======== Material

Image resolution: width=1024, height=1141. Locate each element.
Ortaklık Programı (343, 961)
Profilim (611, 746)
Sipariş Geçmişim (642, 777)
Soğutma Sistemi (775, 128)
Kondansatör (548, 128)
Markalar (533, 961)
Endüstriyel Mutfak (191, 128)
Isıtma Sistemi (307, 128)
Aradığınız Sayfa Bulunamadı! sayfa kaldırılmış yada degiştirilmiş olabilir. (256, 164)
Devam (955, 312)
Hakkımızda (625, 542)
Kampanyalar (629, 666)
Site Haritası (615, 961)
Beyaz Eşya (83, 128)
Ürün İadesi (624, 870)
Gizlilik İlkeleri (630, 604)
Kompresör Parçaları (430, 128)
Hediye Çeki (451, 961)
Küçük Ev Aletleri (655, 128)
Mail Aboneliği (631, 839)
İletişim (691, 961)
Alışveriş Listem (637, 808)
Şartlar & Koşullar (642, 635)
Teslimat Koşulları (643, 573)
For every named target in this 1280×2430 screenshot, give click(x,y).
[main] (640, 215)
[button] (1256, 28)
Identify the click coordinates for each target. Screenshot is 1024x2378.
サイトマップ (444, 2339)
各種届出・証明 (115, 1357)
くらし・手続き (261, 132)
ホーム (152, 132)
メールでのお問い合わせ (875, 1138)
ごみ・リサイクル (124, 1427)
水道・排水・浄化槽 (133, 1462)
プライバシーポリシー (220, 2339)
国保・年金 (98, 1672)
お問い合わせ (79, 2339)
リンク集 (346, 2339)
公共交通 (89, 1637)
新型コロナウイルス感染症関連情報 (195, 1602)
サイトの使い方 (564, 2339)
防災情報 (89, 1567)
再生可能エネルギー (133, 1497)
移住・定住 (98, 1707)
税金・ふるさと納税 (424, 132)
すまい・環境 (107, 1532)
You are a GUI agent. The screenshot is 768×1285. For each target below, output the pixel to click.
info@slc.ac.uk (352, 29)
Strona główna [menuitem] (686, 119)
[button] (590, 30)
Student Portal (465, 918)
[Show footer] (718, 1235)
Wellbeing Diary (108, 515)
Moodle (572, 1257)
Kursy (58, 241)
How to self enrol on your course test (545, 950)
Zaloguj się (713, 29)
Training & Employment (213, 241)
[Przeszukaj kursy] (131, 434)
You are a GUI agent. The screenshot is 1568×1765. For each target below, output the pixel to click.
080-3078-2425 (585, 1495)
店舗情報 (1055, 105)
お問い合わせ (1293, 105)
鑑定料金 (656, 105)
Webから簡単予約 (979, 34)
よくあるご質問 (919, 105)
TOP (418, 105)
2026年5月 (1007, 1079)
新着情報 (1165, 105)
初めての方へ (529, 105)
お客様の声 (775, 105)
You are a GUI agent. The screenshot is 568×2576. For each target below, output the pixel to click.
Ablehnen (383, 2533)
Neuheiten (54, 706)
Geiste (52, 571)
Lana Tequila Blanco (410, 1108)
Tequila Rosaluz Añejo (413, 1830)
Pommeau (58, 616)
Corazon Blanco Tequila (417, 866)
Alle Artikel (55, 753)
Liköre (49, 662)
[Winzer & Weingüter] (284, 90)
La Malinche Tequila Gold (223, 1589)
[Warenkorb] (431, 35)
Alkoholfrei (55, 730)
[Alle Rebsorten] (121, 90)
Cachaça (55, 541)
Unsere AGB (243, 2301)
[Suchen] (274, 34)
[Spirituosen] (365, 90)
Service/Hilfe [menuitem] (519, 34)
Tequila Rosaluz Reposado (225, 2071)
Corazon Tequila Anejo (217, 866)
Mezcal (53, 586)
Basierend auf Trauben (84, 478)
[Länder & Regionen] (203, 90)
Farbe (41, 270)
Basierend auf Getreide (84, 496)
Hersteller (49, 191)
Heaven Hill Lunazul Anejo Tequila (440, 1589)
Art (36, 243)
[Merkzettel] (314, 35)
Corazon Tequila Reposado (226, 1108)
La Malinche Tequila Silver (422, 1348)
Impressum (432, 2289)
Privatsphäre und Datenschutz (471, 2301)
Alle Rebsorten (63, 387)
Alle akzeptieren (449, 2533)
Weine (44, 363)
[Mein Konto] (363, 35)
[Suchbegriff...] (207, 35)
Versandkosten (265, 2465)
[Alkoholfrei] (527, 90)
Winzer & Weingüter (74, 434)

================

== What to do ==
Rewrite all the rows above, putting "Rum" in place of every "Tequila" and leaving everything else unchanged.

== Correct response ==
Image resolution: width=1024, height=1141. Locate each element.
Ortaklık Programı (343, 961)
Profilim (611, 746)
Sipariş Geçmişim (642, 777)
Soğutma Sistemi (775, 128)
Kondansatör (548, 128)
Markalar (533, 961)
Endüstriyel Mutfak (191, 128)
Isıtma Sistemi (307, 128)
Aradığınız Sayfa Bulunamadı! sayfa kaldırılmış yada degiştirilmiş olabilir. (256, 164)
Devam (955, 312)
Hakkımızda (625, 542)
Kampanyalar (629, 666)
Site Haritası (615, 961)
Beyaz Eşya (83, 128)
Ürün İadesi (624, 870)
Gizlilik İlkeleri (630, 604)
Kompresör Parçaları (430, 128)
Hediye Çeki (451, 961)
Küçük Ev Aletleri (655, 128)
Mail Aboneliği (631, 839)
İletişim (691, 961)
Alışveriş Listem (637, 808)
Şartlar & Koşullar (642, 635)
Teslimat Koşulları (643, 573)
For every named target in this 1280×2430 screenshot, give click(x,y).
[main] (640, 215)
[button] (1256, 28)
Identify the click coordinates for each target. Screenshot is 1024x2378.
サイトマップ (444, 2339)
各種届出・証明 (115, 1357)
くらし・手続き (261, 132)
ホーム (152, 132)
メールでのお問い合わせ (875, 1138)
ごみ・リサイクル (124, 1427)
水道・排水・浄化槽 (133, 1462)
プライバシーポリシー (220, 2339)
国保・年金 (98, 1672)
お問い合わせ (79, 2339)
リンク集 (346, 2339)
公共交通 (89, 1637)
新型コロナウイルス感染症関連情報 (195, 1602)
サイトの使い方 (564, 2339)
防災情報 (89, 1567)
再生可能エネルギー (133, 1497)
移住・定住 (98, 1707)
税金・ふるさと納税 (424, 132)
すまい・環境 (107, 1532)
You are a GUI agent. The screenshot is 768×1285. For each target below, output the pixel to click.
info@slc.ac.uk (352, 29)
Strona główna [menuitem] (686, 119)
[button] (590, 30)
Student Portal (465, 918)
[Show footer] (718, 1235)
Wellbeing Diary (108, 515)
Moodle (572, 1257)
Kursy (58, 241)
How to self enrol on your course test (545, 950)
Zaloguj się (713, 29)
Training & Employment (213, 241)
[Przeszukaj kursy] (131, 434)
You are a GUI agent. The screenshot is 1568×1765. For each target below, output the pixel to click.
080-3078-2425 (585, 1495)
店舗情報 (1055, 105)
お問い合わせ (1293, 105)
鑑定料金 (656, 105)
Webから簡単予約 (979, 34)
よくあるご質問 (919, 105)
TOP (418, 105)
2026年5月 (1007, 1079)
新着情報 (1165, 105)
初めての方へ (529, 105)
お客様の声 (775, 105)
You are a GUI agent. The screenshot is 568×2576. For each target below, output the pixel to click.
Ablehnen (383, 2533)
Neuheiten (54, 706)
Geiste (52, 571)
Lana Rum Blanco (410, 1108)
Rum Rosaluz Añejo (413, 1830)
Pommeau (58, 616)
Corazon Blanco Rum (417, 866)
Alle Artikel (55, 753)
Liköre (49, 662)
[Winzer & Weingüter] (284, 90)
La Malinche Rum Gold (223, 1589)
[Warenkorb] (431, 35)
Alkoholfrei (55, 730)
[Alle Rebsorten] (121, 90)
Cachaça (55, 541)
Unsere AGB (243, 2301)
[Suchen] (274, 34)
[Spirituosen] (365, 90)
Service/Hilfe [menuitem] (519, 34)
Rum Rosaluz Reposado (225, 2071)
Corazon Rum Anejo (217, 866)
Mezcal (53, 586)
Basierend auf Trauben (84, 478)
[Länder & Regionen] (203, 90)
Farbe (41, 270)
Basierend auf Getreide (84, 496)
Hersteller (49, 191)
Heaven Hill Lunazul Anejo Rum (440, 1589)
Art (36, 243)
[Merkzettel] (314, 35)
Corazon Rum Reposado (226, 1108)
La Malinche Rum Silver (422, 1348)
Impressum (432, 2289)
Privatsphäre und Datenschutz (471, 2301)
Alle Rebsorten (63, 387)
Alle akzeptieren (449, 2533)
Weine (44, 363)
[Mein Konto] (363, 35)
[Suchbegriff...] (207, 35)
Versandkosten (265, 2465)
[Alkoholfrei] (527, 90)
Winzer & Weingüter (74, 434)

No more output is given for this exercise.